The assignment of limited rights executed by Haerens stated that Haerens assigned to
plaintiff “the right to payment for therapy services provided to [Haerens] by [plaintiff] to which
[he] may be entitled under the No Fault Act, MCL 500.3101 et seq.” The agreement only
assigned “the right to payment of . . . charges for therapy services” and not any other benefits
that Haerens might be entitled to under the no-fault act. The assignment was not revocable. The
assignment further provided:
This assignment is for all services provided to Me by Team Rehab on or
before the date of execution of this agreement. This assignment does not include
an assignment of any future No Fault benefits.

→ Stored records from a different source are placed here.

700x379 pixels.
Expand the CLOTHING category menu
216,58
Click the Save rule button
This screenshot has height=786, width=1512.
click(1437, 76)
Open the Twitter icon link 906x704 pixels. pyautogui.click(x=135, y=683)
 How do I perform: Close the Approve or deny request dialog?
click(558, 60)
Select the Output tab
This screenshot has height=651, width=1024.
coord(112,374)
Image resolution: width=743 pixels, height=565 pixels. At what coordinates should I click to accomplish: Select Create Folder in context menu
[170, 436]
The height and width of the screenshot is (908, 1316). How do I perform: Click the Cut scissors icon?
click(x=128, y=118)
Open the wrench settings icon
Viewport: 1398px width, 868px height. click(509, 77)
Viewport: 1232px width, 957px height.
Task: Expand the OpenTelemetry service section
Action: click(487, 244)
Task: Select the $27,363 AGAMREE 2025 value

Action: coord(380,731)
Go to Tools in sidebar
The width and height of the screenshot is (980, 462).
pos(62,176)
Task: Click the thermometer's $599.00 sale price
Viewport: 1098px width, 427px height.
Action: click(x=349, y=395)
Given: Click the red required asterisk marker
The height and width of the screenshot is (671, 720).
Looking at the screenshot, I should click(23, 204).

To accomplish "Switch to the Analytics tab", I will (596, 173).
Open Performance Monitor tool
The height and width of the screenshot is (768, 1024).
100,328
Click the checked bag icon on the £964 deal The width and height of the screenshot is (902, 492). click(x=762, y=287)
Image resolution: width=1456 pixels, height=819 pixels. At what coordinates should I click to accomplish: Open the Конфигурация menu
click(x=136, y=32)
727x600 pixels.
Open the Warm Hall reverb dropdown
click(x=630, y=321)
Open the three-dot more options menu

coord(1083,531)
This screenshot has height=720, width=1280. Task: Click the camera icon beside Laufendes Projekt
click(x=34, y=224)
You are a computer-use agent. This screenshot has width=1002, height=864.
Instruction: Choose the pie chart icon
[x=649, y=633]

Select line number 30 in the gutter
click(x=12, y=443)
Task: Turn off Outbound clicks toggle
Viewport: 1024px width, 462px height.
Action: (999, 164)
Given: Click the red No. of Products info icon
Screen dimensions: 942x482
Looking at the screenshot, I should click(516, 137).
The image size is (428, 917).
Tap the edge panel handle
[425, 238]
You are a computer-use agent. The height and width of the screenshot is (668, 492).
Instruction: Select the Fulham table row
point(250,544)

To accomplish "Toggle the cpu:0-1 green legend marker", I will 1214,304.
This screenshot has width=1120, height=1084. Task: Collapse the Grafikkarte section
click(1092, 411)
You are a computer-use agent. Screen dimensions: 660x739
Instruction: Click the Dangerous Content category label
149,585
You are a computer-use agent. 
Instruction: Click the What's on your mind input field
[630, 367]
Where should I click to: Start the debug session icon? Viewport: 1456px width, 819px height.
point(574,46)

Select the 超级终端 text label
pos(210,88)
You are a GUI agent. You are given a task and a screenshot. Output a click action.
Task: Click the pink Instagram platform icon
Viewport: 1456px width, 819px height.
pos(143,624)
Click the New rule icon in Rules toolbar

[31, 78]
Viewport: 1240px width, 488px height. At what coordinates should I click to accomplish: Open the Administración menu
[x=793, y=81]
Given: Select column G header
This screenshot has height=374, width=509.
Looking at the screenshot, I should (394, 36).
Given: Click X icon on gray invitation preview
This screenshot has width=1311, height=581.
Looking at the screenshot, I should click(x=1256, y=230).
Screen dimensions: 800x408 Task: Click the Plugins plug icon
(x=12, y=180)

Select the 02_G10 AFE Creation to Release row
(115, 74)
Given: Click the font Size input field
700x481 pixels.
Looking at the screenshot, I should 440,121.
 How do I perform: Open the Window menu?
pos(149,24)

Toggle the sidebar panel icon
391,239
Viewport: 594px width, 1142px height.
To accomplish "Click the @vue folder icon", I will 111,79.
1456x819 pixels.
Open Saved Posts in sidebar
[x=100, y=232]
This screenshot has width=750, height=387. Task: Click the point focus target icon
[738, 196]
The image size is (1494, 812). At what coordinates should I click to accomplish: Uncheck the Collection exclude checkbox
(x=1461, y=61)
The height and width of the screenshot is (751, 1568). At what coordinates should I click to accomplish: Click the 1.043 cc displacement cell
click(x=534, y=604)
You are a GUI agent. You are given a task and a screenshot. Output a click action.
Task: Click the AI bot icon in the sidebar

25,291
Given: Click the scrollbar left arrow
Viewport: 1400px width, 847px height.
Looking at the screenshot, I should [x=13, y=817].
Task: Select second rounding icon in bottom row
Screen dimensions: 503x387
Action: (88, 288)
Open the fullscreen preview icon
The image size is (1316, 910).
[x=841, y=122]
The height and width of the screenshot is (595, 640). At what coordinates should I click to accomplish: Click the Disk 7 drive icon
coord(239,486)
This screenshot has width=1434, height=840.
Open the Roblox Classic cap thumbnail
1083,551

I certify that I have received therapy services from Team Rehab and
incurred charges for those services. This agreement assigns the rights, privileges
and remedies for those charges to Team Rehab.
I certify that I understand that team Rehab will pursue payment from
persons or companies other than Me. If Team Rehab determines, as a result of its
own investigation or judicial or quasi-judicial proceedings, that I do not have a
right to No Fault Benefits under MCL 500.3101 et seq, Team Rehab will pursue
payment under My other insurance policies, or other health benefits such as
Medicare.
Team Rehab certifies that it will not pursue payment of its charges from
Me, but will accept payment from the persons or companies it pursues as payment
of its total charges. If I receive a payment from one of the parties pursued by
Team Rehab that includes payment for therapy provided by Team Rehab, and that
party denies payment to Team Rehab, Team Rehab may demand payment from
Me.
Team Rehab undertakes to pay all the costs of pursuing payment from
persons or companies other than Me under the No Fault Act . . . . This includes . .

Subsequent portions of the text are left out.